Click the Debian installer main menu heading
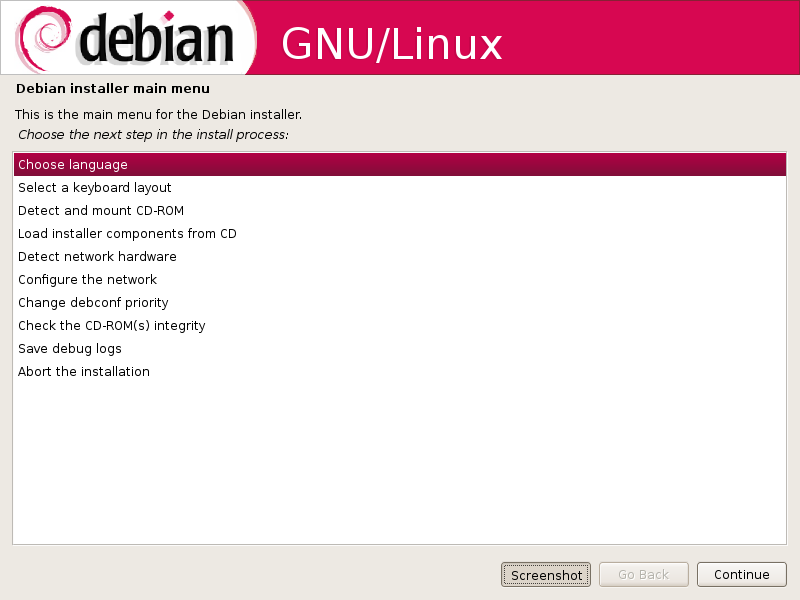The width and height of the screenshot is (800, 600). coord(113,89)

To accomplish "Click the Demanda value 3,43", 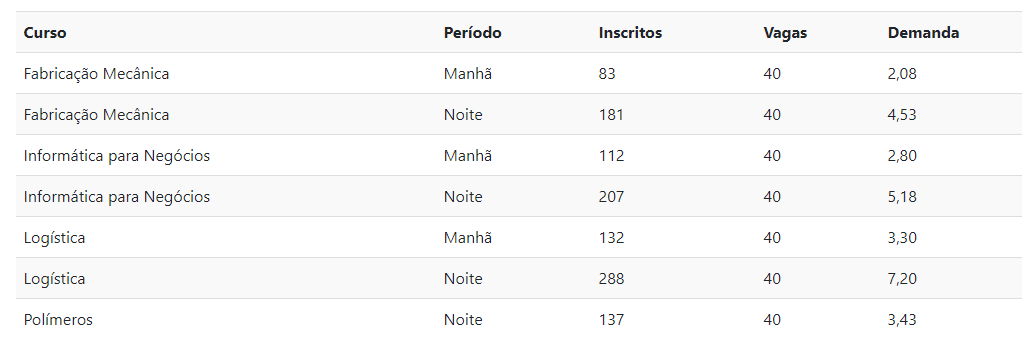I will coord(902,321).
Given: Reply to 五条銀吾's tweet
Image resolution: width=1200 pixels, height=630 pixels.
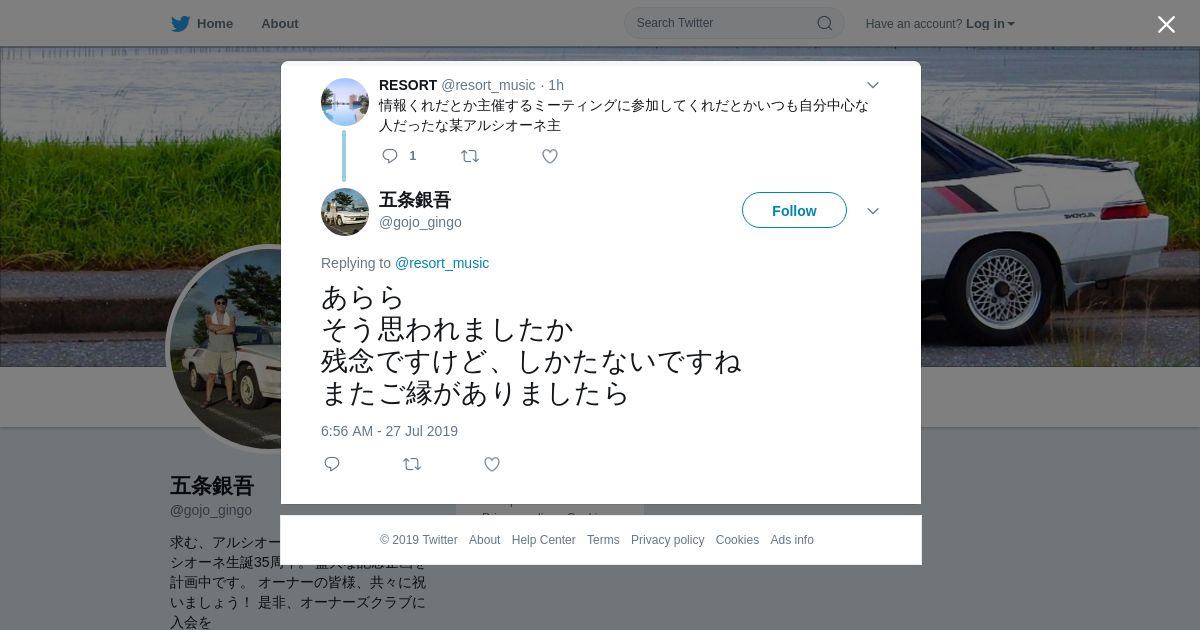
+--
#### WORK ORDER
Your reply should hold only the lines from the one that contains "Given: Reply to 五条銀吾's tweet" through the last line of the records above, exact and complete, and no pictures.

#### RESPONSE
Given: Reply to 五条銀吾's tweet
Image resolution: width=1200 pixels, height=630 pixels.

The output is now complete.